This work addresses the lack of physical plausibility in existing Transformer-based video generation models, which often disregard rigid-body physics during pixel-level denoising, leading to unrealistic behaviors in collision scenarios. To overcome this limitation, we propose a physics-aware reinforcement learning paradigm that, for the first time, explicitly embeds Newtonian mechanics–driven collision rules as reinforcement signals directly into the high-dimensional generative space, rather than imposing them as post-hoc constraints. We introduce the Mimicry-Discovery Cycle (MDcycle), a unified framework that preserves physical feedback during large-scale fine-tuning, enabling co-optimization of physical fidelity and generative flexibility. Experiments on the newly established PhysRVGBench benchmark demonstrate that our approach significantly outperforms current methods in both physical realism and rigid-body motion consistency.

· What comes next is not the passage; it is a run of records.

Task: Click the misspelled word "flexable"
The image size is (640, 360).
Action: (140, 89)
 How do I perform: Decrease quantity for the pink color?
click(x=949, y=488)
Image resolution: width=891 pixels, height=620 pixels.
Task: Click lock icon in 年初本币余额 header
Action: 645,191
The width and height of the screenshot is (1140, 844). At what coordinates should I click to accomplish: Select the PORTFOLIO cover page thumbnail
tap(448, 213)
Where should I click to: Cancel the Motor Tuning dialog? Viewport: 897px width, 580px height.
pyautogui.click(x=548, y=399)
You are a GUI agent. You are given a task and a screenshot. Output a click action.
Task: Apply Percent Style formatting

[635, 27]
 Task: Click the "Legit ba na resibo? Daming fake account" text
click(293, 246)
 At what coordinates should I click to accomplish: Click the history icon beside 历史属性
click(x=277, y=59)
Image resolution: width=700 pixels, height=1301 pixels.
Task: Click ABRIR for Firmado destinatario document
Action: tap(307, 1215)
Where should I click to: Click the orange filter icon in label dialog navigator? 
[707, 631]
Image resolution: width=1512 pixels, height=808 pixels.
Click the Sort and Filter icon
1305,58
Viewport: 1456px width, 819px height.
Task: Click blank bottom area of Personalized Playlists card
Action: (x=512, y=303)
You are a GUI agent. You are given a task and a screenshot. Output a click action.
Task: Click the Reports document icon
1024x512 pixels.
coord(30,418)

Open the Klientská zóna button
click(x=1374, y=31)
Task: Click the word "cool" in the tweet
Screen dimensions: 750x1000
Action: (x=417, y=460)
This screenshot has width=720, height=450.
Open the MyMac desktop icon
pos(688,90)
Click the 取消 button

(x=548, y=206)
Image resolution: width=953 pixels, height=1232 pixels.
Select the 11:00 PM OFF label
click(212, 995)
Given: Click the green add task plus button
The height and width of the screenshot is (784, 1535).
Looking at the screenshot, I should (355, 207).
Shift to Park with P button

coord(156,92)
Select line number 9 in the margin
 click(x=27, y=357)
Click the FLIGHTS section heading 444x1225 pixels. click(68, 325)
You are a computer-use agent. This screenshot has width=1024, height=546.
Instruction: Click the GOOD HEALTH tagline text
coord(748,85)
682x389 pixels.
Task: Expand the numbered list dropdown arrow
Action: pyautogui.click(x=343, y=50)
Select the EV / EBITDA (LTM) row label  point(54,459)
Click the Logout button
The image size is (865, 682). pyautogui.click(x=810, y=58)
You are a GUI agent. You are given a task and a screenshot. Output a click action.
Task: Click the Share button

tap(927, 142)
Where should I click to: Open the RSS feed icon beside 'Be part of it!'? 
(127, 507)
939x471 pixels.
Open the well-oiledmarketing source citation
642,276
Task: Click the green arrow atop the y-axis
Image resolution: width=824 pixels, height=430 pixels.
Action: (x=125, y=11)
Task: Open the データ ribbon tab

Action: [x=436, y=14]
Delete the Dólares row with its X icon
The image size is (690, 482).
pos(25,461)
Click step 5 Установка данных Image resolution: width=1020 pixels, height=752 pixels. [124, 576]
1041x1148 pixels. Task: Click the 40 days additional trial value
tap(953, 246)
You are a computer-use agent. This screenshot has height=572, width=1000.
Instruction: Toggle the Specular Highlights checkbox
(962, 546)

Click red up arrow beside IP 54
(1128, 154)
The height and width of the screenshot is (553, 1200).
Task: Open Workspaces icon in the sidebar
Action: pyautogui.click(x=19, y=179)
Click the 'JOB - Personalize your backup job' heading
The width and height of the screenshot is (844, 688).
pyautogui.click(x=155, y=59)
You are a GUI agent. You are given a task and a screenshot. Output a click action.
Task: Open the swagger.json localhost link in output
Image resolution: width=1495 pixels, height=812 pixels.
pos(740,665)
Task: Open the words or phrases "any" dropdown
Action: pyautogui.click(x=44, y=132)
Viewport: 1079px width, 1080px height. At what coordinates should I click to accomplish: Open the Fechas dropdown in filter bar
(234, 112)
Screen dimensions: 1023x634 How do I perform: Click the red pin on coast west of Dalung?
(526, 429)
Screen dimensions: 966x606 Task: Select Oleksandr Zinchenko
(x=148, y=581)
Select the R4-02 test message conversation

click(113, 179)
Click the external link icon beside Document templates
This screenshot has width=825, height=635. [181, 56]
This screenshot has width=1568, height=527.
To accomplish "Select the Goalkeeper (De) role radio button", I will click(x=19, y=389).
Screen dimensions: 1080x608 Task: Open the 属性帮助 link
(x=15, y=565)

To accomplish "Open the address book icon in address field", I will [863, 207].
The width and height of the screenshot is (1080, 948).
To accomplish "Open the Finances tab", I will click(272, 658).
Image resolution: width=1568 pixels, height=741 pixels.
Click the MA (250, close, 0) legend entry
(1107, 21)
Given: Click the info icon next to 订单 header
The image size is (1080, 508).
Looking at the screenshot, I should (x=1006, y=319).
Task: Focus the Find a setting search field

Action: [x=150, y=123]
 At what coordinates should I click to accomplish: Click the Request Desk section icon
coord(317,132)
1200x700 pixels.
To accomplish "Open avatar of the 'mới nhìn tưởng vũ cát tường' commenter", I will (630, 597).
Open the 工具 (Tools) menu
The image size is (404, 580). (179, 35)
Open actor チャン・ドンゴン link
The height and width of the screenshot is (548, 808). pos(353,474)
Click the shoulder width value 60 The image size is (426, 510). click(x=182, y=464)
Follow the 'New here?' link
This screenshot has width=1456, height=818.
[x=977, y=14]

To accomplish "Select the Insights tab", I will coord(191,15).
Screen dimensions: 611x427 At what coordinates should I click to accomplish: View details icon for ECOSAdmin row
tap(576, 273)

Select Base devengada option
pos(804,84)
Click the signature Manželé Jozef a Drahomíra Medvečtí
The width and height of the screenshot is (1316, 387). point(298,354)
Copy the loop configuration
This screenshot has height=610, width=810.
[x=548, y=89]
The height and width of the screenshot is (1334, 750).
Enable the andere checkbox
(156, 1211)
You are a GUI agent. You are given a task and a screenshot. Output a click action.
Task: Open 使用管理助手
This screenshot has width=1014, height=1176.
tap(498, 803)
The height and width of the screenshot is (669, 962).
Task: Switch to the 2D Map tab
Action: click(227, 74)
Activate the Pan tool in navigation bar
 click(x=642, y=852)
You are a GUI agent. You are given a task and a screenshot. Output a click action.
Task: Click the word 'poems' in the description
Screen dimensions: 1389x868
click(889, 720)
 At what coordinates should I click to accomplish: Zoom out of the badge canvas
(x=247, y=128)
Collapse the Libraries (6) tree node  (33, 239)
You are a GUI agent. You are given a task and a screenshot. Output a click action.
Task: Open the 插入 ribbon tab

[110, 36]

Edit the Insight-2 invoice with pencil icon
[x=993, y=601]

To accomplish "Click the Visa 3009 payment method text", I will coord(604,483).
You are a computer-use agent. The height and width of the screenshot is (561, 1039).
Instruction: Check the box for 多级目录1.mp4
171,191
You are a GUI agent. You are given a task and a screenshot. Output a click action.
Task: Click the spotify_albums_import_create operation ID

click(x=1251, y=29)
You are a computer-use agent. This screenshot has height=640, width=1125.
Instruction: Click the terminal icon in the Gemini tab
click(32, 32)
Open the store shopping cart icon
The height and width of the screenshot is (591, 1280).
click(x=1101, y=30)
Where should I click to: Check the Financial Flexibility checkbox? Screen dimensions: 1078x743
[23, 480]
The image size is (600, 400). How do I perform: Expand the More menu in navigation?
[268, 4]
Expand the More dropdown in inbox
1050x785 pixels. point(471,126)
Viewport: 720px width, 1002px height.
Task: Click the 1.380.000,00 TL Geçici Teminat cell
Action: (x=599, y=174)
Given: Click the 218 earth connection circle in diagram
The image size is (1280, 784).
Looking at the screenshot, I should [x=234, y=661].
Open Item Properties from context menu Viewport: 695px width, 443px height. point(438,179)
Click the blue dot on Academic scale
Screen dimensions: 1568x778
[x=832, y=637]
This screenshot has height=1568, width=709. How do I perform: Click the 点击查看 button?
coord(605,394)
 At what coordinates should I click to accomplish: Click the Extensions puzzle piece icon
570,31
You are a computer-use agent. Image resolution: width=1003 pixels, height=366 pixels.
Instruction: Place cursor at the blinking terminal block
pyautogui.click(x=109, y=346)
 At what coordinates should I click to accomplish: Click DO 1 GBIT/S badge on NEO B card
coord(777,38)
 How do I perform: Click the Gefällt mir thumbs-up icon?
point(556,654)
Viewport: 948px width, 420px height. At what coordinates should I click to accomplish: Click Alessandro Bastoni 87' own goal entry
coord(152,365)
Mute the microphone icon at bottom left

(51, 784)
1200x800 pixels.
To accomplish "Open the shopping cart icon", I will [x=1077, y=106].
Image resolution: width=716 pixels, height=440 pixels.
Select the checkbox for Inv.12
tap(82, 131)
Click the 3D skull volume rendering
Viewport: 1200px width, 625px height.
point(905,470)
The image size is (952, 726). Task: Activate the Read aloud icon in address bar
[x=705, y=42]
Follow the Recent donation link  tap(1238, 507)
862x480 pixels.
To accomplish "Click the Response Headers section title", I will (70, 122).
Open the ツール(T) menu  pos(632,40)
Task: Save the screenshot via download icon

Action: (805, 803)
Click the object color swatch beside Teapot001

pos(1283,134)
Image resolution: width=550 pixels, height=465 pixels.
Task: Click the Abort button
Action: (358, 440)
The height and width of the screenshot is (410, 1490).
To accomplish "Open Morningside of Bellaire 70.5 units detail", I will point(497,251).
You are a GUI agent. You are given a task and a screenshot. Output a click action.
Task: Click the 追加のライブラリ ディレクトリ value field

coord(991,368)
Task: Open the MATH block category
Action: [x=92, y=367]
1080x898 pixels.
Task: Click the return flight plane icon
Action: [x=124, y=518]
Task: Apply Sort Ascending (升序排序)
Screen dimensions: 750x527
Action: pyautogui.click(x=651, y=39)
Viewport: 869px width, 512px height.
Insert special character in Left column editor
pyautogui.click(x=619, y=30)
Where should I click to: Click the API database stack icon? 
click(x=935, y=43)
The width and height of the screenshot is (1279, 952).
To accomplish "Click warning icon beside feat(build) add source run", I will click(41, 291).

Physical principles are fundamental to realistic visual simulation, but remain a significant oversight in transformer-based video generation. This gap highlights a critical limitation in rendering rigid body motion, a core tenet of classical mechanics. While computer graphics and physics-based simulators can easily model such collisions using Newton formulas, modern pretrain-finetune paradigms discard the concept of object rigidity during pixel-level global denoising. Even perfectly correct mathematical constraints are treated as suboptimal solutions (i.e., conditions) during model optimization in post-training, fundamentally limiting the physical realism of generated videos. Motivated by these considerations, we introduce, for the first time, a physics-aware reinforcement learning paradigm for video generation models that enforces physical collision rules directly in high-dimensional spaces, ensuring the physics knowledge is strictly applied rather than treated as conditions. Subsequently, we extend this paradigm to a unified framework, termed Mimicry-Discovery Cycle (MDcycle), which allows substantial fine-tuning while fully preserving the model's ability to leverage physics-grounded feedback. To validate our approach, we construct new benchmark PhysRVGBench and perform extensive qualitative and quantitative experiments to thoroughly assess its effectiveness.